Four aid workers -- including two Canadians – are back on Kenyan soil after being kidnapped from a refugee camp last week and rescued on Monday.

The workers from the Norwegian Refugee Council were rescued in Somalia Monday morning and arrived back in Nairobi in the afternoon.

The four smiled and waved after stepping off a plane in Nairobi.

"We are happy. We are back. We are alive and we are happy this has ended," Qurat-Ul-Ain Sadazai, one of the two kidnapped Canadians, told reporters.

The NRC said the four released hostages were:

  • Sadazai, a Canadian of Pakistani origin, 38 years old
  • Steven Dennis of Canada, 37
  • Astrid Sehl of Norway, 33
  • Glenn Costes of Philippines, 40

Dennis also spoke briefly to reporters, saying the foursome was “very happy” to be back on Kenyan soil.

“Thank you for your support,” he said.

Elisabeth Rasmusson, the aid group's secretary general, told a news conference in Oslo Monday that the four are unharmed.

"We are happy and relieved that our employees have been found and have been freed," she told reporters.

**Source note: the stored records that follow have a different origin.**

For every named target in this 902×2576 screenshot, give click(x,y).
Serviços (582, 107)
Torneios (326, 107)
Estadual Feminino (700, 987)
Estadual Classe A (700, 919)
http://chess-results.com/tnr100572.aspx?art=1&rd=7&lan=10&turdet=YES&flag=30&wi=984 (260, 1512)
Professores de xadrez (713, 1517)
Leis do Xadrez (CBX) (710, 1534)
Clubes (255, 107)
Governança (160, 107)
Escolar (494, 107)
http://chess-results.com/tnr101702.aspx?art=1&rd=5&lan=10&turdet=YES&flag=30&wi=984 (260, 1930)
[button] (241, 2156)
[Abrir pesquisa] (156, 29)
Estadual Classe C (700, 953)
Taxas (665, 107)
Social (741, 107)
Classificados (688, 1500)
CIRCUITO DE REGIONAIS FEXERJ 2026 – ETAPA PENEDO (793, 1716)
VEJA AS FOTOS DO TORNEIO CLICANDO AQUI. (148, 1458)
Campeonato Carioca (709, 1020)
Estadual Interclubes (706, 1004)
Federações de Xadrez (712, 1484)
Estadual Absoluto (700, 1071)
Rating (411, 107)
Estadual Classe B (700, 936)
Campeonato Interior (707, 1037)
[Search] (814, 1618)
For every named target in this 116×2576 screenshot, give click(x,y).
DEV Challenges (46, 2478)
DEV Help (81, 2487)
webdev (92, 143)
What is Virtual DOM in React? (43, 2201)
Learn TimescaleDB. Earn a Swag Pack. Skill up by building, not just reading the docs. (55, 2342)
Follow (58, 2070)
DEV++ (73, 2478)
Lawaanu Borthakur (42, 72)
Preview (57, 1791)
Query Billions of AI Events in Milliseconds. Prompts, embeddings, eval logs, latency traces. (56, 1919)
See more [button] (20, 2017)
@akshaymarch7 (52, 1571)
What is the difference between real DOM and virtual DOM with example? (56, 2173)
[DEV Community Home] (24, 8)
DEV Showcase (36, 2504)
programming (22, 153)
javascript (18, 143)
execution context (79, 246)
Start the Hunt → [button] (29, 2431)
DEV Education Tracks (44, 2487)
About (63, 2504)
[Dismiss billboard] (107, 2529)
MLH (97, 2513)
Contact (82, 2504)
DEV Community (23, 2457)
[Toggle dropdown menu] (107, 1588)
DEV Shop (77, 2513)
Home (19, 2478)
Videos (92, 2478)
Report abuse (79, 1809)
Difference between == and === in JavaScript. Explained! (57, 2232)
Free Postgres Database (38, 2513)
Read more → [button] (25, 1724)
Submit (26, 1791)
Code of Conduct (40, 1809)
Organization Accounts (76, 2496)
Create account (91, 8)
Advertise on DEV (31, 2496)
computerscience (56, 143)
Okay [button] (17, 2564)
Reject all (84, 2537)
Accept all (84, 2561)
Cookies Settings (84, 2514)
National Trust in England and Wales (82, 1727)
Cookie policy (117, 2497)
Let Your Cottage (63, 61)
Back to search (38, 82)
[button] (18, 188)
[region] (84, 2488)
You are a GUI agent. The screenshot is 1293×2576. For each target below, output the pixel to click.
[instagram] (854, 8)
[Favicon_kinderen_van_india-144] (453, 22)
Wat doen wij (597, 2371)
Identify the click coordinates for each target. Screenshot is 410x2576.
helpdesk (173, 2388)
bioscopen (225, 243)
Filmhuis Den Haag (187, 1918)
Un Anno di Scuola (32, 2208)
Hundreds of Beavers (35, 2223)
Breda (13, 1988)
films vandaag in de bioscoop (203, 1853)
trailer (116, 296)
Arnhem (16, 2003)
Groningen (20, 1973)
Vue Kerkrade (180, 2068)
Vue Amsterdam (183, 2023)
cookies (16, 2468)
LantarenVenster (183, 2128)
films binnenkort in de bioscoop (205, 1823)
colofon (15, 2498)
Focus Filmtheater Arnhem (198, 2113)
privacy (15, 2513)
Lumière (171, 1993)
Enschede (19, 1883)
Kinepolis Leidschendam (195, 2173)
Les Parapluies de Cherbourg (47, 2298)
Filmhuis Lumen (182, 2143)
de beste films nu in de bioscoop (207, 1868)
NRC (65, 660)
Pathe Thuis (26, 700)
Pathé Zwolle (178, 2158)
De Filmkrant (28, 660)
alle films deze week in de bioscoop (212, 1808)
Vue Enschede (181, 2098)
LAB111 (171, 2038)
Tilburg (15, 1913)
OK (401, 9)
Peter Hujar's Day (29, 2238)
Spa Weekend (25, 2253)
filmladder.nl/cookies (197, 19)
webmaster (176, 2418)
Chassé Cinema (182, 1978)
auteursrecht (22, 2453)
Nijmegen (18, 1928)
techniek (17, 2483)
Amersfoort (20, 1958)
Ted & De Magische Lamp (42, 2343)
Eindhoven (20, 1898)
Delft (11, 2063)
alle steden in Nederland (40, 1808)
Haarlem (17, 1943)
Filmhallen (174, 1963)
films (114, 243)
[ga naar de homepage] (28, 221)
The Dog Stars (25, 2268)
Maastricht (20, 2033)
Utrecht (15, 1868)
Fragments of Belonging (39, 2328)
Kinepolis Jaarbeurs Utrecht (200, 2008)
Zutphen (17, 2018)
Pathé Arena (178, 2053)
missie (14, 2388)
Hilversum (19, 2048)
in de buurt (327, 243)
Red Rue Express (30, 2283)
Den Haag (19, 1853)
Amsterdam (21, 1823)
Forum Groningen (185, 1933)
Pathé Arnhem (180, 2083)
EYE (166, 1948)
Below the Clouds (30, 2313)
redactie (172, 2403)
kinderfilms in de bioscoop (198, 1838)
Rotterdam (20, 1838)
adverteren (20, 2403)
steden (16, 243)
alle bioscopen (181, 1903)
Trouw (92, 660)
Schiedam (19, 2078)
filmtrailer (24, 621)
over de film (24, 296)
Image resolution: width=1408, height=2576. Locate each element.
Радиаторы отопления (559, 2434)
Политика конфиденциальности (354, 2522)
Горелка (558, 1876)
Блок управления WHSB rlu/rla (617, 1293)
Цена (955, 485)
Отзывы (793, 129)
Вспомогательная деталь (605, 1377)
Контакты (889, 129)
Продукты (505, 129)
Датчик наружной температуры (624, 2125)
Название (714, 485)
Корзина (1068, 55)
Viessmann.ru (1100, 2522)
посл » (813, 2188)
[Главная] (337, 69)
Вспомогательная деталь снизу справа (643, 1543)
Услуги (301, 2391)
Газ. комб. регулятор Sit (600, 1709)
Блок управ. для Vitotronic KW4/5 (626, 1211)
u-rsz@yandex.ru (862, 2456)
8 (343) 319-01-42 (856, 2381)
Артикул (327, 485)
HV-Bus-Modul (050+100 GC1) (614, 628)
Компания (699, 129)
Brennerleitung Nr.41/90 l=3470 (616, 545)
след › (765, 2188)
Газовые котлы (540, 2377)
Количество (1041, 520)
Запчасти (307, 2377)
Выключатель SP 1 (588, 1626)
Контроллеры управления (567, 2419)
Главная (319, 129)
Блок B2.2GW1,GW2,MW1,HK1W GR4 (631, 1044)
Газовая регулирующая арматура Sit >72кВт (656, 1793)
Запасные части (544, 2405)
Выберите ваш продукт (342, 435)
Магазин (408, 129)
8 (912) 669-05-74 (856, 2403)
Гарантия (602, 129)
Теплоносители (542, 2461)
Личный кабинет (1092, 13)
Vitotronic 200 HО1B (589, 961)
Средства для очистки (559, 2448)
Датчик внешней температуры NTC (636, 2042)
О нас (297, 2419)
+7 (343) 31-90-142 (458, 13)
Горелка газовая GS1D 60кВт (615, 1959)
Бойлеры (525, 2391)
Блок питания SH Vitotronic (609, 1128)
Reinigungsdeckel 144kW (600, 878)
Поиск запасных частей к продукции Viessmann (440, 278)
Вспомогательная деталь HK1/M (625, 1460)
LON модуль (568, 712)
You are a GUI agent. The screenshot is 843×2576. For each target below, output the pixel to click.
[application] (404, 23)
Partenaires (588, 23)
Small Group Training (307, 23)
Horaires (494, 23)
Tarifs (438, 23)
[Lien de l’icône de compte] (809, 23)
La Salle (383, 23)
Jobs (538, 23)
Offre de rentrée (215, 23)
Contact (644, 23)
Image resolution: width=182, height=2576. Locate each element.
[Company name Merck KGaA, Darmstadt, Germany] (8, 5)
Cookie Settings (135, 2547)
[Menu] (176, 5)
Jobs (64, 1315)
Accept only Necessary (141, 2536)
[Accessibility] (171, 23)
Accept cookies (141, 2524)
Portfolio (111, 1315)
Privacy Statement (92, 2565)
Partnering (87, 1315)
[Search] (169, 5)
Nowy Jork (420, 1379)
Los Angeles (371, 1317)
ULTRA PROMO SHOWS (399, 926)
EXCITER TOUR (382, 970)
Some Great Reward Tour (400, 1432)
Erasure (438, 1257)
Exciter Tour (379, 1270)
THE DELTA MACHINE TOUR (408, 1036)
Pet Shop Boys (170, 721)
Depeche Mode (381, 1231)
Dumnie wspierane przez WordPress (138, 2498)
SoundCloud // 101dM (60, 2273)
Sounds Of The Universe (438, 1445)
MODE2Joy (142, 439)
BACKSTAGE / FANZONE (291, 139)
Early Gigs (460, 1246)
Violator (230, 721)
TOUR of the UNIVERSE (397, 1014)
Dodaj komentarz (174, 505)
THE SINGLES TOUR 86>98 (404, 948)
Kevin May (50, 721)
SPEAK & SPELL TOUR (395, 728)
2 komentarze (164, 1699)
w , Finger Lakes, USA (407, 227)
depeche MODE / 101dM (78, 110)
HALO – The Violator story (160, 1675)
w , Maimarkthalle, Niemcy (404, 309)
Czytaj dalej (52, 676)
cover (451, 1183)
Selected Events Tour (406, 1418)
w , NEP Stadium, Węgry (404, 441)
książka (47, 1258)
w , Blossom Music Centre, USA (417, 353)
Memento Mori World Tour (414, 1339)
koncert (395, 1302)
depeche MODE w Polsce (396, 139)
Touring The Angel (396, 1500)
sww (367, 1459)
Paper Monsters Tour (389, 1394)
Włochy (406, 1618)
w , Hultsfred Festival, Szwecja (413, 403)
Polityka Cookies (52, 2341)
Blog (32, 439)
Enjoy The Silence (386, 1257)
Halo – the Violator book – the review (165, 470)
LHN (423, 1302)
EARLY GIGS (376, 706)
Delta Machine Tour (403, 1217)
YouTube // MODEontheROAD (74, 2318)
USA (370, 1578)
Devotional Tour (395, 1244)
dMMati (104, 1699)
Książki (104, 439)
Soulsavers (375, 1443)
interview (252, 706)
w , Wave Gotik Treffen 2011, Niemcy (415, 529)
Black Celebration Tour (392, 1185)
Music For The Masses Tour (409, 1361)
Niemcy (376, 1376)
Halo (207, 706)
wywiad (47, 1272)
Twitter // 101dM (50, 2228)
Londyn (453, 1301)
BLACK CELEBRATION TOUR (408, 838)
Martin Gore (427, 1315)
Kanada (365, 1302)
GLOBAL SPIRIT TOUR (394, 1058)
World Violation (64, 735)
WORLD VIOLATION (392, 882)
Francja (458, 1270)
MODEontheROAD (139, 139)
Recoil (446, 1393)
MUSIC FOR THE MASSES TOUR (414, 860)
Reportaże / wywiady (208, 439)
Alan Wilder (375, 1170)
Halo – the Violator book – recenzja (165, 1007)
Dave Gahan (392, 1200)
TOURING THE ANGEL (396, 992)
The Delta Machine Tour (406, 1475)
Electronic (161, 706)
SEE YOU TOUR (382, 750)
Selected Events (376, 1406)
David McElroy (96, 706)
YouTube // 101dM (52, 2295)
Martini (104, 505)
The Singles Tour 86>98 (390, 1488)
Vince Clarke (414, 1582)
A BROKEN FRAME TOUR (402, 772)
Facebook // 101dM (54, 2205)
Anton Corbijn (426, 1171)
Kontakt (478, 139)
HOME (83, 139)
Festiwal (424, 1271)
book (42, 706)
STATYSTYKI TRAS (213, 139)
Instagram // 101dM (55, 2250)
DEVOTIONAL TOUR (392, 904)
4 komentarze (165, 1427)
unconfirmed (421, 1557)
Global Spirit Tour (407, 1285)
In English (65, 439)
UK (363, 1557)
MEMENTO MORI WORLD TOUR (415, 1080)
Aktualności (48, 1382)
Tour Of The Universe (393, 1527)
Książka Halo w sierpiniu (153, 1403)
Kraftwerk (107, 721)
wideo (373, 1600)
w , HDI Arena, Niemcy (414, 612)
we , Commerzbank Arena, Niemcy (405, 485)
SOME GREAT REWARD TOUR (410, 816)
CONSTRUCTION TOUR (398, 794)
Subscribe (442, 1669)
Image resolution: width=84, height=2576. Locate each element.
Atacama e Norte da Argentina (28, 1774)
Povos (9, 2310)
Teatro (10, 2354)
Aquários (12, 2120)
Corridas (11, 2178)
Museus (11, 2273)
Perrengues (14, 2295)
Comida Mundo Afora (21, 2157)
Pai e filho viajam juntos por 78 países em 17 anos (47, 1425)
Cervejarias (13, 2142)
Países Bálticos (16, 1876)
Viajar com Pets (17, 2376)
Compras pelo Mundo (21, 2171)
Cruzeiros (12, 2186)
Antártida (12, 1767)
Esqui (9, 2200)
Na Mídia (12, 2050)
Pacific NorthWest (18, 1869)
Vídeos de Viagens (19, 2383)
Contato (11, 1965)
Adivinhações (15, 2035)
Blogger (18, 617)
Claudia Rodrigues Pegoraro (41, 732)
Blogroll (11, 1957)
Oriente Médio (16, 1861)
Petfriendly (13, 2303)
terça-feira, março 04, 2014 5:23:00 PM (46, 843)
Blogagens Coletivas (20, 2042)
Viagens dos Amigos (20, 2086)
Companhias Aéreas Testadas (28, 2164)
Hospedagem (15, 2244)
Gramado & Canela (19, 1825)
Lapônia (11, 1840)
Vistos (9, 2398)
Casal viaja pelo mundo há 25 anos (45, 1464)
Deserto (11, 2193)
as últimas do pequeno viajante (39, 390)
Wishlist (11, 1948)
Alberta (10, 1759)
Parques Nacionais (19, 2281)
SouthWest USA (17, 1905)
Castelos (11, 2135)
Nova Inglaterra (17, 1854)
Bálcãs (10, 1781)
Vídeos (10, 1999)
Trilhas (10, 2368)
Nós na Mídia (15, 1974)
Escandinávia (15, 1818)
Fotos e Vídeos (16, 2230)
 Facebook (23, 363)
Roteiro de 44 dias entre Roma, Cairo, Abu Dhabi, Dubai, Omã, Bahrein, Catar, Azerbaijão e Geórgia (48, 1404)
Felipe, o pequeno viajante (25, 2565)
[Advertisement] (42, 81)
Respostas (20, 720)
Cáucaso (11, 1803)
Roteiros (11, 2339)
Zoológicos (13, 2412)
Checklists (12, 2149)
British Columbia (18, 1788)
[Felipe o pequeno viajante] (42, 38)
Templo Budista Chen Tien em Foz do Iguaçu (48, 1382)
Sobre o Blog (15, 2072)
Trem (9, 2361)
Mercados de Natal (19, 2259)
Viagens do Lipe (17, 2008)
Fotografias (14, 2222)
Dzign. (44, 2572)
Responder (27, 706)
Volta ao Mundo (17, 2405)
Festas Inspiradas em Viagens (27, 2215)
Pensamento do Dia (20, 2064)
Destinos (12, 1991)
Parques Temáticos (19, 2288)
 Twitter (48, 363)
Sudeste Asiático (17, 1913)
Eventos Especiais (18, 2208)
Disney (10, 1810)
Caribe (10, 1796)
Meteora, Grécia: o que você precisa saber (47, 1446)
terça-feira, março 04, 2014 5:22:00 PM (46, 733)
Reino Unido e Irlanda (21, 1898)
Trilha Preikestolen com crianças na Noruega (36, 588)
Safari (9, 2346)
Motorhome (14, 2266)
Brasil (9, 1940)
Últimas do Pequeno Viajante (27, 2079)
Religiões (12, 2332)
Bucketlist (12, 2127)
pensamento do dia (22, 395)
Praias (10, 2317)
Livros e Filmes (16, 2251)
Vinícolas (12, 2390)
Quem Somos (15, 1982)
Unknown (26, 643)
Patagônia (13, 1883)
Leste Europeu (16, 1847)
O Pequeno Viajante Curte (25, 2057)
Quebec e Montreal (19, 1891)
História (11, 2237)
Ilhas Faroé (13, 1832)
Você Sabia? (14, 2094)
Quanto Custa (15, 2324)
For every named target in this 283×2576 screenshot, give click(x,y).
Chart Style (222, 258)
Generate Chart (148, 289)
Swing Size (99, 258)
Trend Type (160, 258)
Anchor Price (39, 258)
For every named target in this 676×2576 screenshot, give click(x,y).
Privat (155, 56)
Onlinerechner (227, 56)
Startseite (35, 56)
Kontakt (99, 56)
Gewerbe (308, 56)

Canadian Foreign Affairs officials expressed relief at the news.

"We are elated by the safe rescue of Canadian citizens taken hostage in Kenya," a spokesman for Foreign Affairs and International Trade Canada told The Canadian Press in an email.

Jean-Bruno Villeneuve said the High Commission in Nairobi will provide support to the released Canadians.

On Friday, four gunmen attacked a two-vehicle convoy from the Norwegian Refugee Council that was travelling along the road outside Kenya's massive Dadaab refugee camp.

They killed one Kenyan driver and wounded two other Kenyan passengers. The gunmen then took one of the two vehicles and the four workers. Rasmusson was one of those present during Friday's attack but was not taken.

The gunmen later abandoned the vehicle and began walking toward the Somali border.

The Ras Kamboni militia group in Somalia, which regularly works with both Somali government and Kenyan military forces, took part of the credit for Monday’s rescue.

Abdinasir Serar, a representative with the group, said they heard of Friday's kidnapping and pursued the kidnappers. The militia members caught up with the kidnappers Monday morning just inside of Somalia.

They killed one of the kidnappers but the other three reportedly escaped.

While the kidnappers’ identities have yet to be revealed, CTV’s Roger Smith reported Monday they may have been members of Al Shabaab, a militant group with ties to al Qaeda that has engaged in kidnappings and other attacks in the region.

The four rescued workers were taken to the Somali town of Dhobley and then flown to Nairobi.

Sadazai, who hails from Gatineau, Que., had returned to Kenya in February when she was named deputy director of the Norwegian Refugee Council’s operations in Somalia and Kenya. She had worked in the region for three years beginning in 2007, before spending a couple of years with the agency in Pakistan.

Dennis had worked in Kenya for much of the past year. He is relatively new to the agency, but has worked for several humanitarian organizations, including Doctors Without Borders.

The Dadaab refugee camp was set up in 1991 to house Somalis fleeing violence. It has since become the world's biggest refugee camp, with nearly 500,000 residents.

Rolf Vestvick of the Norwegian Refugee Council said Monday that the council sent the convoy out without armed escorts because they were travelling in a part of the camp that is considered safe.  Also, police and military vehicles havebeen the target of roadside bombs, said Vestvick.

According to Vestvick, the agency scaled down, but did not stop, its operations in the camp over the weekend in the wake of the kidnapping.

“We hope we will be able to continue our work,” Vestvick told CTV News Channel, saying the agency will first thoroughly review its operations.